Given instruction 1 » From the comments about Opus Magnum below, copy the passage from "I can definitely" up to and including "the fun begins...".
Given instruction 2 » In the comments about Opus Magnum below, which free Flash game does one commenter say first got them into the concept?

··· Excerpt to read

My strategy was quite different. I built one machine that built an airship fuel using one reagent, and a second one that built it using the other two reagents, and then I combined the outputs. Ended up being just as fast.
I've played a bunch of OM optimizing for area! I even found 13 area health tonic back in the day, my one claim to fame - I was a total noob and assumed what I did had already been found, but no area improvements had been found in chapter 1 for months. Fun memories.
It's really fun to see someone's process playing for cycles, something I never quite got into past areas near the start. It's funny just how quickly playing for cycles ramps up at airship fuel.
Ah, I love Zachtronics games, and Opus Magnum is a personal favorite - I've loved the concept ever since the free Flash game "The Codex of Alchemical Engineering." Great to see you playing it!
I can definitely see you having fun with this! And it will be a lot of fun to watch especially with you trying to go for the fewest cycles, cost and area possible
he says "i always find this to be a very simple way to do things"
Me "THERE IS NOTHING SIMPLE ABOUT THIS"
BTD6 creators explaining the challenge: Just use ninja + alch spam
BTD6 UA-camrs figuring it out:
the 4-2-0 arm is so underrated
calcification paragon needs a nerf
"So i did some off camera building"
Thats where the fun begins...
love how many different ways you can optimize your machines
The airship fuel solution makes a really good beat, very nice to listen to
Codex of Alchemical Engineering got a spiffy new look, I see.
12:00 When Tyler said he did some off-camera building and then he showed us what he built it reminded me of those Minecraft videos with a person saying i did some off-camera grinding then showing that they had an obscene amount of diamonds and gold and stuff like that
Yesssssss, I've been waiting to see you play this! I knew it'd be right up your alley.
Holy shit, this is my favourite puzzle game of all time, and now Tyler's playing it? Hell yeah
Got all the achievements for this game years ago, completely forgot about it.
I remember seeing some of the world record builds and was like "Wtf this is crazy"
Glad to see you finally playing this! It’s the kind of game that I just assumed you had already played, so it’s nice to see you haven’t. I’m excited to see more!
Love this game, and I was excited for you to play it for years now! Please do more of it (maybe even custom levels later on)
Would have liked to see more of a tutorial before we jumped straight into this one
these levels WERE the tutorial.
@@Malroth00Returns Tbf he did jump pretty quickly into optimization
Honestly he described how to play pretty much perfectly
He has explained all the concepts, just not the actual controls or anything. Opus Magnum is absolutely a game you learn the basics of by exposure so spending time going over "this is a track, it slides things. This is an arm it spins things..." Just doesn't make for types of videos that he does.

······
··· Material provided

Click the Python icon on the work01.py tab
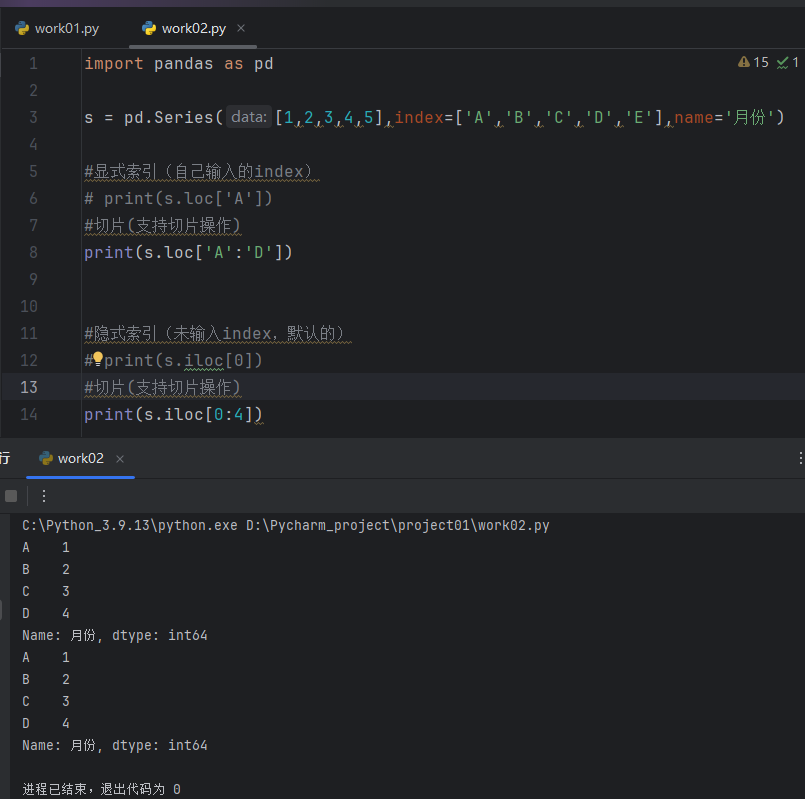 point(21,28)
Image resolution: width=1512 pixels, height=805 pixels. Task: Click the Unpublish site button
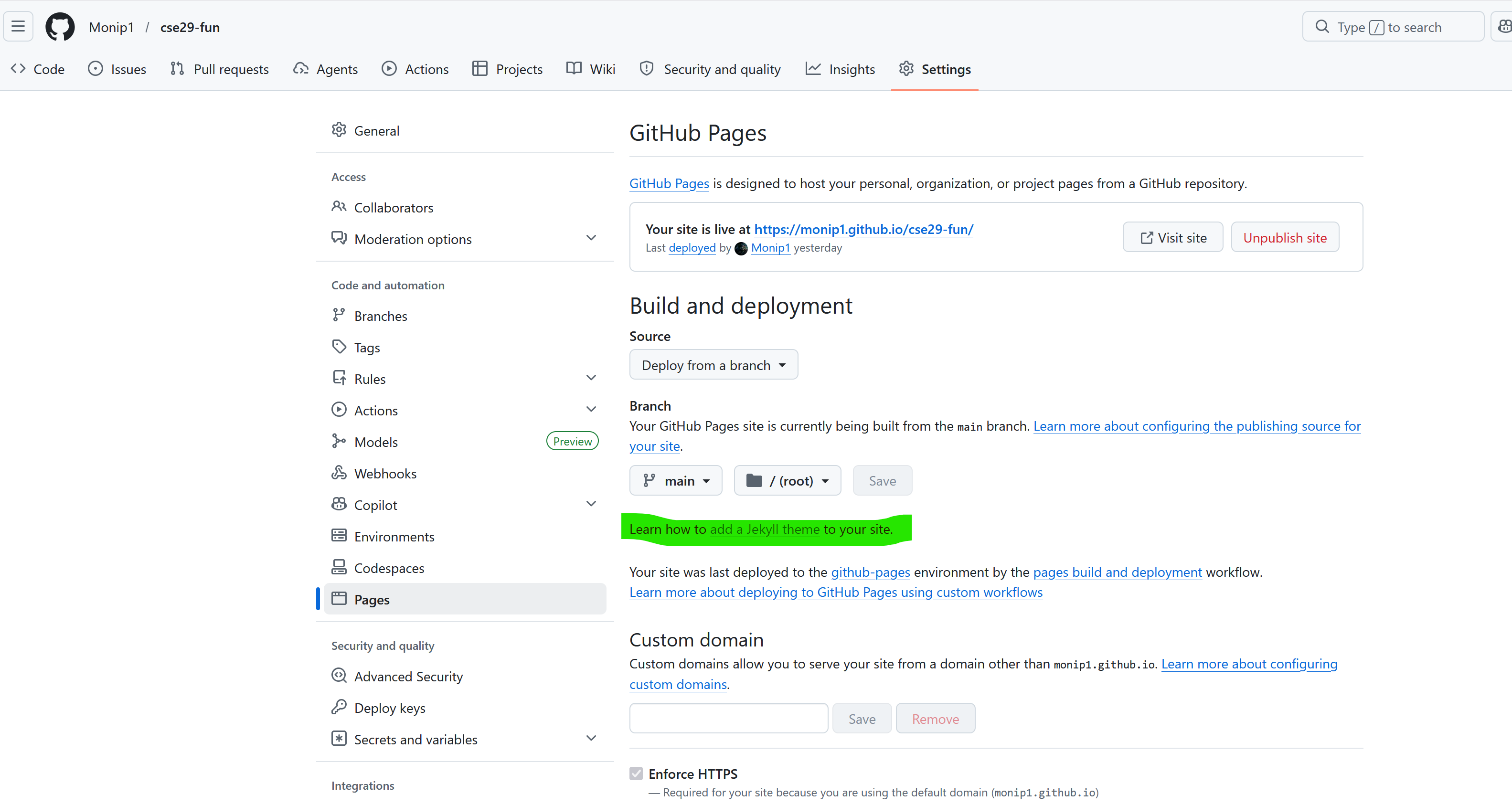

······

Full response 1 »
I can definitely see you having fun with this! And it will be a lot of fun to watch especially with you trying to go for the fewest cycles, cost and area possible
he says "i always find this to be a very simple way to do things"
Me "THERE IS NOTHING SIMPLE ABOUT THIS"
BTD6 creators explaining the challenge: Just use ninja + alch spam
BTD6 UA-camrs figuring it out:
the 4-2-0 arm is so underrated
calcification paragon needs a nerf
"So i did some off camera building"
Thats where the fun begins...

Full response 2 » "The Codex of Alchemical Engineering."